> _Exercise brief_
Rewrite the listing with "coordinates" changed to "screen position" and everything else left as is.

>> start Input records

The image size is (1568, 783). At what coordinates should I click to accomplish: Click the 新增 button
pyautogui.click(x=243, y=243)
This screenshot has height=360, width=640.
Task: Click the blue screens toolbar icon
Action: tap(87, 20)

>> end Input records

> _The completed task_
The image size is (1568, 783). At what screen position should I click to accomplish: Click the 新增 button
pyautogui.click(x=243, y=243)
This screenshot has height=360, width=640.
Task: Click the blue screens toolbar icon
Action: tap(87, 20)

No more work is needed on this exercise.